Double hung windows tend to have a very traditional feel and you often see them in federal and colonial architecture. You can easily spot double hung windows by their center rail and double sashes, which enable the window to be open by sliding the sashes up or down. Double hung windows are generally slightly less expensive than casement windows, and oftentimes we will see homes with casement windows on the first floor and double hung windows on the second story
Casement windows have a cleaner look than double hung windows because they are free from the center rail that separates the top and bottom sash like on double hung windows. Casement windows have a cranking mechanism and hinges on one side that allows the window to open like a door. So from the outside of the house, casement windows appear clean and sophisticated.
Stationary windows are often used when a design calls for large, oversized windows that are in an area of the home that doesn’t require the windows to operate (stairwell, second story of a vaulted great room, or maybe a large picture window). From the outside of a home, a stationary window has the same clean look as a casement window.

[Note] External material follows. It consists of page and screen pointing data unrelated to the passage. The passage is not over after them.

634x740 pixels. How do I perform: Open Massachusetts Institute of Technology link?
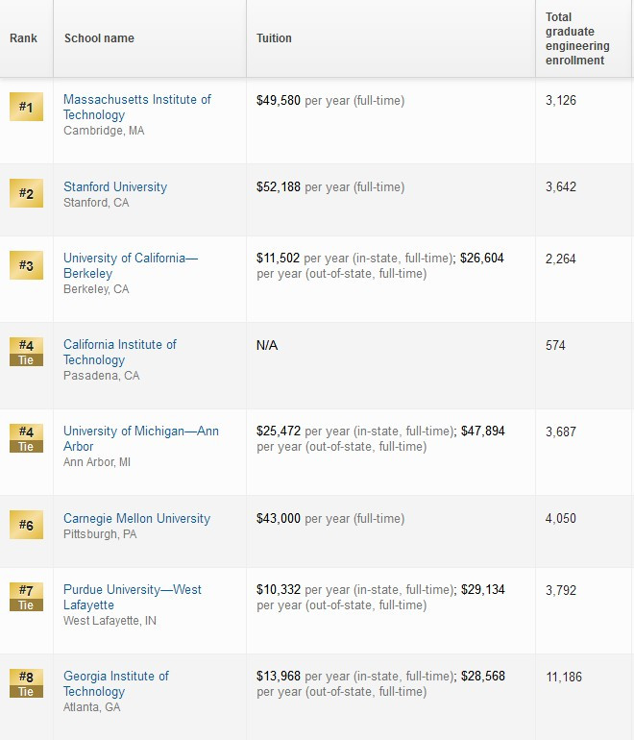(137, 107)
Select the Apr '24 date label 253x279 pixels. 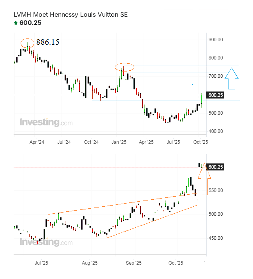click(37, 142)
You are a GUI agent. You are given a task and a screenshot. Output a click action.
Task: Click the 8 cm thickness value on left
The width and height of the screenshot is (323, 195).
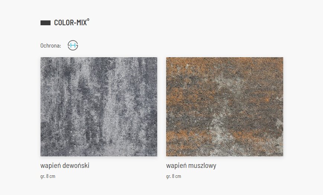point(51,176)
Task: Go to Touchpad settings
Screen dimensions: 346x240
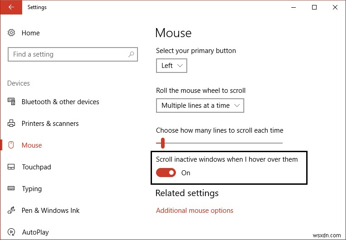Action: click(36, 167)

Steel windows are all the rage right now. Basically instead of having wooden jambs, casings and muntins, steel windows have all steel and glass components. They are super low profile and have a clean and fresh look. They are the most expensive option and many times designers and builders will incorporated one or two special steel window/door configurations into a home with the rest of the windows being traditional wood or clad.

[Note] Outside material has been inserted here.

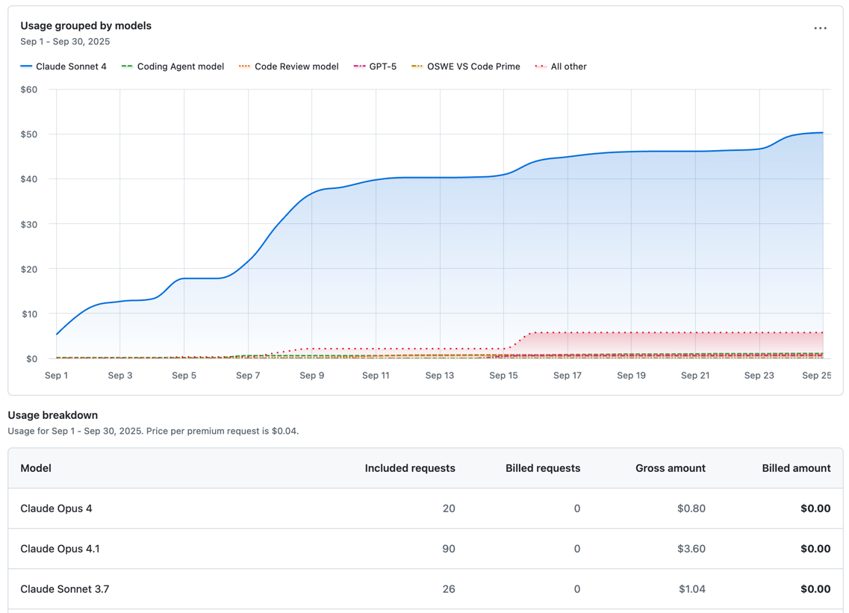Click the All other red dotted legend marker
The height and width of the screenshot is (613, 849).
[543, 66]
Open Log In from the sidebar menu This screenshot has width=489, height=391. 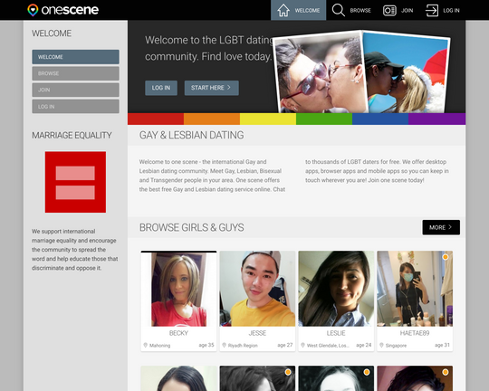pyautogui.click(x=75, y=107)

Because my husband and I travel a lot and don’t have time for a ton of maintenance we decided to go with clad windows with all wooden interiors. Which basically means, the exterior of the windows are maintenance free, have an amazing warranty and the glass on the windows has multiple layers, to insure the best energy efficiency possible. The interior of the windows are all wood and can be painted any color I wish to match my trim.

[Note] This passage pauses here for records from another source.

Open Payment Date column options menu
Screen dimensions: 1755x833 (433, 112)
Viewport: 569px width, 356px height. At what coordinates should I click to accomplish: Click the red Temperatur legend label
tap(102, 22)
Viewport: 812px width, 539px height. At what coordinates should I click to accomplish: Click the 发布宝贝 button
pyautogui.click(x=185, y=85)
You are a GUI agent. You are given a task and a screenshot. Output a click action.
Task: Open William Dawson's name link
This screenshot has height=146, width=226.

Once we decided on the type of windows we wanted to go with, I had to tackle the sizes and various muntin/hardware options that are available. Let me tell you, I literally fretted over muntin sizes for a week. The muntins are the small strips that separate the glass panes of a window and range in size from 5/8″ to 1 1/4″. We had to decide what width we wanted the muntins to be as well as decide how we wanted the glass divided in each window (2 over 3, 2 over 4, etc. ). This got a bit complicated, but I am glad I spent the time to research and look at images of window configurations I like as well as drive around to see different options in person. It was time well spent! At the end of the day, windows are a substantial part of the materials cost for a new home, so taking the time to research and look at all the options is important and well worth it.